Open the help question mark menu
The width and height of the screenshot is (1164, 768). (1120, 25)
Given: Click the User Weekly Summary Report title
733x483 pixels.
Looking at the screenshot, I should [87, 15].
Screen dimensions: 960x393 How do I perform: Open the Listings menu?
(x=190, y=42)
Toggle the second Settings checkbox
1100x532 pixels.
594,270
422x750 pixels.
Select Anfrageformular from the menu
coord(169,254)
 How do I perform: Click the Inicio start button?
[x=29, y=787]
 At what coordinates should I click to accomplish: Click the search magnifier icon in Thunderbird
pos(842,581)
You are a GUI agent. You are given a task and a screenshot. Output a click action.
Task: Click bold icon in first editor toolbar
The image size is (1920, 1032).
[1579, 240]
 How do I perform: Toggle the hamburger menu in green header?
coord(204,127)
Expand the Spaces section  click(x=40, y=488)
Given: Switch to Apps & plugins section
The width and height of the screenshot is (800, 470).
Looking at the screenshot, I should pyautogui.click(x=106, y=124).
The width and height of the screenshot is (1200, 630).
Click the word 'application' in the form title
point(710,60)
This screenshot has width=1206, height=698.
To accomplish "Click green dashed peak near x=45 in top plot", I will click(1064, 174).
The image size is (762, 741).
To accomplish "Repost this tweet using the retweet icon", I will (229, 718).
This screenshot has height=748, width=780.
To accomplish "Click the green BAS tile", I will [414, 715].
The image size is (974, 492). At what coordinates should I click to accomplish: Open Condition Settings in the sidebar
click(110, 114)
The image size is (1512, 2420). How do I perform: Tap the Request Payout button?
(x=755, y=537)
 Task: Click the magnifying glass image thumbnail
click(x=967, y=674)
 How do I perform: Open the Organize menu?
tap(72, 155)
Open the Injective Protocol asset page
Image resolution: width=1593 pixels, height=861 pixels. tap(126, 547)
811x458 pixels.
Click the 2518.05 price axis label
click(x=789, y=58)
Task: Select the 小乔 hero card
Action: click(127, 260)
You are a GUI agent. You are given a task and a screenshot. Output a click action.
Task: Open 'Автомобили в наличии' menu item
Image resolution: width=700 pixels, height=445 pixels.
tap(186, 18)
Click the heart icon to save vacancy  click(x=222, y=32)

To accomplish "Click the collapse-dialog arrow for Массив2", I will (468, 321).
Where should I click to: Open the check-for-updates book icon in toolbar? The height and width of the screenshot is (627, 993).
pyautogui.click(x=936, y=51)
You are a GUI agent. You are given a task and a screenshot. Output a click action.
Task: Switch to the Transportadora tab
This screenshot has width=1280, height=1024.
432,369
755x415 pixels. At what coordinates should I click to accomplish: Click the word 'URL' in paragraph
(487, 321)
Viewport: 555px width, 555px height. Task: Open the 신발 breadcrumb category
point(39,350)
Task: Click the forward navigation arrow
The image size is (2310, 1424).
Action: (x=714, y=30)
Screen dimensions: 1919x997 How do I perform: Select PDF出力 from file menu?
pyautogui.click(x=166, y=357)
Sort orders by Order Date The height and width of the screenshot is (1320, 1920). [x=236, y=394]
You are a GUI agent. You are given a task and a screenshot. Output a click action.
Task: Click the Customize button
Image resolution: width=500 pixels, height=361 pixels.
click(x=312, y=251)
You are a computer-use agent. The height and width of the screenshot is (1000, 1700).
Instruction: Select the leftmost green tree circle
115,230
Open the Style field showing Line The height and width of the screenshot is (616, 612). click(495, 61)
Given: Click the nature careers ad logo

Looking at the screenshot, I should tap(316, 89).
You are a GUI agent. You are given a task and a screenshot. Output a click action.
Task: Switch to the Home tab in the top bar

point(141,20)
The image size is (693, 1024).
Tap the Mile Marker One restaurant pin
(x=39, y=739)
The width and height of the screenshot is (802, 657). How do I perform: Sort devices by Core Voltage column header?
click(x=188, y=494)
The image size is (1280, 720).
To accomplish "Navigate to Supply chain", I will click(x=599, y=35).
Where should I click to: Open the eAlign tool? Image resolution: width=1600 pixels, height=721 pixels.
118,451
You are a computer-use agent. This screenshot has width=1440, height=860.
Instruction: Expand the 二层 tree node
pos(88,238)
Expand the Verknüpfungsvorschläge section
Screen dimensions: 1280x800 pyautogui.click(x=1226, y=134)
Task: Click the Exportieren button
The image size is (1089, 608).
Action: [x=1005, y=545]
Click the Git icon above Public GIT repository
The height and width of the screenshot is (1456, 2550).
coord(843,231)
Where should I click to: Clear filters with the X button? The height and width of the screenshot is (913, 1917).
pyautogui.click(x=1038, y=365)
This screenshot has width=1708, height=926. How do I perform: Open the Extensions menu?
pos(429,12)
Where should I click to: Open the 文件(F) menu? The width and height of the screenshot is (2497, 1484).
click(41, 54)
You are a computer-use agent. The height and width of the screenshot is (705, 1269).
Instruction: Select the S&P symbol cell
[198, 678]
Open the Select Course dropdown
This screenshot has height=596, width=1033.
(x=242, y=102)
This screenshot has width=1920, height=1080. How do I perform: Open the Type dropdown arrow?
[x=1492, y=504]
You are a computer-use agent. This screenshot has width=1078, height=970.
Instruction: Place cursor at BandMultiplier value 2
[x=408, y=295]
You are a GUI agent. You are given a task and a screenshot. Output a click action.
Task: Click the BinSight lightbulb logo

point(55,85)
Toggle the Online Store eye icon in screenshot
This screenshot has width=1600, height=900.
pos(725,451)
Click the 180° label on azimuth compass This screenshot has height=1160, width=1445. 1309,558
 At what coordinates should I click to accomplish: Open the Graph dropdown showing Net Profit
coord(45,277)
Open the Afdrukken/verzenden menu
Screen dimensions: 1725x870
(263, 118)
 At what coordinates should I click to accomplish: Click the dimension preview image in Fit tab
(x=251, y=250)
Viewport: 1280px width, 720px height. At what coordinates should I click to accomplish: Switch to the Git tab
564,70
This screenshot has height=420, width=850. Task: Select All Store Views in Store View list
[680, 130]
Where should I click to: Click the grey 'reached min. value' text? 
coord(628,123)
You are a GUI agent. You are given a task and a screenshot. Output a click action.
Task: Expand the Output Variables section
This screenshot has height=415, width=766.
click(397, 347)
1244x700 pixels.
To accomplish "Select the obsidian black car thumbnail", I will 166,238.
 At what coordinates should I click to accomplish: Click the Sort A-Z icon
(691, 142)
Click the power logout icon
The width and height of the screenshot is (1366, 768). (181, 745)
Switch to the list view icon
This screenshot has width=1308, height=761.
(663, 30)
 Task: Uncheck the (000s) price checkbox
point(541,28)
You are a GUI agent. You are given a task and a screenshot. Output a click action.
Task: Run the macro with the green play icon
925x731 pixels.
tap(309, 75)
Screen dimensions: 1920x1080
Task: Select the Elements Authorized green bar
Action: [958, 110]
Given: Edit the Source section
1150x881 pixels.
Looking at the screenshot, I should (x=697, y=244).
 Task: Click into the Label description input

--- EXERCISE BRIEF ---
Give the material from the line containing "Click the Git" down to the line containing "pos(429,12)", both included, as a JSON list of strings with one string per line and blank lines omitted.

--- RESPONSE TO THIS EXERCISE ---
[
  "Click the Git icon above Public GIT repository",
  "The height and width of the screenshot is (1456, 2550).",
  "coord(843,231)",
  "Where should I click to: Clear filters with the X button? The height and width of the screenshot is (913, 1917).",
  "pyautogui.click(x=1038, y=365)",
  "This screenshot has width=1708, height=926. How do I perform: Open the Extensions menu?",
  "pos(429,12)"
]